SUPPLIED ENTRIES:
━━━━━━━━
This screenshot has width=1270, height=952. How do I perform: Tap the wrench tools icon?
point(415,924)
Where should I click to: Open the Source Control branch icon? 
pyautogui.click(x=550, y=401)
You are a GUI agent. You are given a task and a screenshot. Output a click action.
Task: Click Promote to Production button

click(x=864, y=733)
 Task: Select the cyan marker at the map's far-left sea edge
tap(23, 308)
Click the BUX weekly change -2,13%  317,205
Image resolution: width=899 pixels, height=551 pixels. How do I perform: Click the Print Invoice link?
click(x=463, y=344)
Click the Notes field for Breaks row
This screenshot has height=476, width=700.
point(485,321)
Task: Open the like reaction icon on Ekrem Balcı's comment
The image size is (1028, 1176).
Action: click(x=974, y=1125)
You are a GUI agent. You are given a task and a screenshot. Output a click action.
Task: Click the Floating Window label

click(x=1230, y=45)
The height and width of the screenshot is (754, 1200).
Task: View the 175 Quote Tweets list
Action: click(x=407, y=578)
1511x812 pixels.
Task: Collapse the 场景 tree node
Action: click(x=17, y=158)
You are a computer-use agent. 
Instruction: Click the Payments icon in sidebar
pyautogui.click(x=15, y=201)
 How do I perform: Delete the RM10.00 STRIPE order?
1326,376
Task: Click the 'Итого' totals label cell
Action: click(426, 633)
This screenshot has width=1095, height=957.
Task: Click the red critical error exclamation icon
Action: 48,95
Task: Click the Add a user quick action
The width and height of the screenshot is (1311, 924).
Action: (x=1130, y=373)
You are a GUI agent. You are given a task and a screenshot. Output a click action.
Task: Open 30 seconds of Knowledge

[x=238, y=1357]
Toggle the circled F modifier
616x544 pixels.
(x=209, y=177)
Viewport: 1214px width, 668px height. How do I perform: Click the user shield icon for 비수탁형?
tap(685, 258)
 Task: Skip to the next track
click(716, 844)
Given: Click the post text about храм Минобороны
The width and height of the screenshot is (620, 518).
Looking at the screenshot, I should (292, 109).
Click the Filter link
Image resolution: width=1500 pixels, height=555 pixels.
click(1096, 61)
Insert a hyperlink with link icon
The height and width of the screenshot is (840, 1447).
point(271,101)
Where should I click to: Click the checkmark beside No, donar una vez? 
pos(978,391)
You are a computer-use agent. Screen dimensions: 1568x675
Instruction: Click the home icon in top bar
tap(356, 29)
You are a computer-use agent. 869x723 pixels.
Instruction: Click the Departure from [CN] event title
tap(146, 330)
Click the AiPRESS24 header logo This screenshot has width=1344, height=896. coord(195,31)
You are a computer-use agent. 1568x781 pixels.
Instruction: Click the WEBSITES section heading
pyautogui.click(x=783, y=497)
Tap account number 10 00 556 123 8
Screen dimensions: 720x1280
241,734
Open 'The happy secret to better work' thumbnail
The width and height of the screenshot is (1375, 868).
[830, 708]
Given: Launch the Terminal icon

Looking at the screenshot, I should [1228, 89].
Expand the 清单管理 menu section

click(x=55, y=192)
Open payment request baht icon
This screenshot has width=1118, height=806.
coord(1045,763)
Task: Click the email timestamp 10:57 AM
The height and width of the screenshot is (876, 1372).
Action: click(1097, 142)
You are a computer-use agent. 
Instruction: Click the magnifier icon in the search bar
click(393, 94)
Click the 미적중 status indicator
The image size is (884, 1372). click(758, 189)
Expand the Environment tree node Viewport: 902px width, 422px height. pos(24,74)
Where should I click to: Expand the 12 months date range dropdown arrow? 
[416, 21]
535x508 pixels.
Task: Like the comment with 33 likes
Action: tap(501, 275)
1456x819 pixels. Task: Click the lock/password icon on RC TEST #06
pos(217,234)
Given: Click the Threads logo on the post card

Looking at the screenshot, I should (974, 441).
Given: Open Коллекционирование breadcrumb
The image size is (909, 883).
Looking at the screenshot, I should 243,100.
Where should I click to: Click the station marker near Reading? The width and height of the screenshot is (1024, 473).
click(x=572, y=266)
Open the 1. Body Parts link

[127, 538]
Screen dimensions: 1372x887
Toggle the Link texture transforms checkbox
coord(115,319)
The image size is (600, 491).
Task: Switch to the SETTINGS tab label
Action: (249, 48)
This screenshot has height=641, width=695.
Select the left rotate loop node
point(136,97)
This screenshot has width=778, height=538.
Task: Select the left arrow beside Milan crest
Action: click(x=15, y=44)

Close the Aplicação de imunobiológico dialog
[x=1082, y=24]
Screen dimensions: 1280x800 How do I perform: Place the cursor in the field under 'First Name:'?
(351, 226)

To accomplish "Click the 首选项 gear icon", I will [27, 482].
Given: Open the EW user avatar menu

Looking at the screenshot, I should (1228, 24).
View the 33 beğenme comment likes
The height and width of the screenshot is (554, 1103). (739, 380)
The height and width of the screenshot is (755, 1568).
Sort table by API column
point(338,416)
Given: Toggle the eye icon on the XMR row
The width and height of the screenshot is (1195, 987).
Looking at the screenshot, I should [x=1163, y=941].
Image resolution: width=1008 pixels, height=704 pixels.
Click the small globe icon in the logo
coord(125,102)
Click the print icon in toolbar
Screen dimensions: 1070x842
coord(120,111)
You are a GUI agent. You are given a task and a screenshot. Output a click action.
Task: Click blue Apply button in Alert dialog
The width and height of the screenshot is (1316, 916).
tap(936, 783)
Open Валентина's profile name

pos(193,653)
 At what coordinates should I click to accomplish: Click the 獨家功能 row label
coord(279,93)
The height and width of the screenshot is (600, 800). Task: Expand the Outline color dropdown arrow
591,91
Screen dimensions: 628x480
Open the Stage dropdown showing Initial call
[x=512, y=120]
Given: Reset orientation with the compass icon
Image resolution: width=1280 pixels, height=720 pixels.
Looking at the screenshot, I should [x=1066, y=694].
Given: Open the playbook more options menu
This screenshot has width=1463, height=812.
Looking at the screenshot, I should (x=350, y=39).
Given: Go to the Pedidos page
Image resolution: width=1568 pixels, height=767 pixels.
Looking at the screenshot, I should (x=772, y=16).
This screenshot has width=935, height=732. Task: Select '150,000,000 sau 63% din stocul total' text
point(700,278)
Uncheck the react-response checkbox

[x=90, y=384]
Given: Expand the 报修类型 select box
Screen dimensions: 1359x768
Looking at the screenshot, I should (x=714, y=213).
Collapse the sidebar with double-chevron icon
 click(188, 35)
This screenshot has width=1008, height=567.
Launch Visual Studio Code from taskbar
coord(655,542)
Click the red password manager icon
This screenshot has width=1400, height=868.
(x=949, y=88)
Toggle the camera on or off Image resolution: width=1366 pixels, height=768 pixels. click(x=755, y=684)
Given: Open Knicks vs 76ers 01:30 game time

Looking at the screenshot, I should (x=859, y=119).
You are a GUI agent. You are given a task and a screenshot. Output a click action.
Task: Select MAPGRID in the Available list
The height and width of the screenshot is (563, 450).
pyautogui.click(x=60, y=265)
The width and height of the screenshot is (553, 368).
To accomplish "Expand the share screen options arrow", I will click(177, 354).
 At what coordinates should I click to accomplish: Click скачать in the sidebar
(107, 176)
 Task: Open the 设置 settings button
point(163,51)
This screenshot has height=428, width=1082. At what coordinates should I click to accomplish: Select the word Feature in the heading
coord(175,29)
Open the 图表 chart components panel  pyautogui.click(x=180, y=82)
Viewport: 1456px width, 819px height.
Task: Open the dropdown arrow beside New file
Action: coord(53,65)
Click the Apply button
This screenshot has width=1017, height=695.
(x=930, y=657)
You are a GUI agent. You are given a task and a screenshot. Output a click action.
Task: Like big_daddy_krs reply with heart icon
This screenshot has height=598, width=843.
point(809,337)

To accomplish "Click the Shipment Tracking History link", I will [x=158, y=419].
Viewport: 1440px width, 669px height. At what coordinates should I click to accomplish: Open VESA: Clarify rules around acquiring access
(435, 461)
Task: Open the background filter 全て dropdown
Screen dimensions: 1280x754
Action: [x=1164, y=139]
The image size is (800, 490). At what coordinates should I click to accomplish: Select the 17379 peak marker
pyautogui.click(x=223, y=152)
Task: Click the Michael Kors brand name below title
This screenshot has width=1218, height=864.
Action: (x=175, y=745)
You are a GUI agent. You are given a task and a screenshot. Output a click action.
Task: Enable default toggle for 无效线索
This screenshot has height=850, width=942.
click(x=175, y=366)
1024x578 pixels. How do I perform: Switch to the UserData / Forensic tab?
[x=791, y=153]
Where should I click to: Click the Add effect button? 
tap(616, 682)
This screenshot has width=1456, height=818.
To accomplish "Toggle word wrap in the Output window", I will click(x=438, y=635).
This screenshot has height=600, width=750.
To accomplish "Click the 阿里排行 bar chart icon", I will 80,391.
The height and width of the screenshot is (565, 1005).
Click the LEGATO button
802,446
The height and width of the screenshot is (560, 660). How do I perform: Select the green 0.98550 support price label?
━━━━━━━━
Copy the items above exactly as they appear, starting at the line containing "Image resolution: width=1008" and ending at the line containing "pos(193,653)", with both of those lines included.

REPLY TO THE EXERCISE:
Image resolution: width=1008 pixels, height=704 pixels.
Click the small globe icon in the logo
coord(125,102)
Click the print icon in toolbar
Screen dimensions: 1070x842
coord(120,111)
You are a GUI agent. You are given a task and a screenshot. Output a click action.
Task: Click blue Apply button in Alert dialog
The width and height of the screenshot is (1316, 916).
tap(936, 783)
Open Валентина's profile name

pos(193,653)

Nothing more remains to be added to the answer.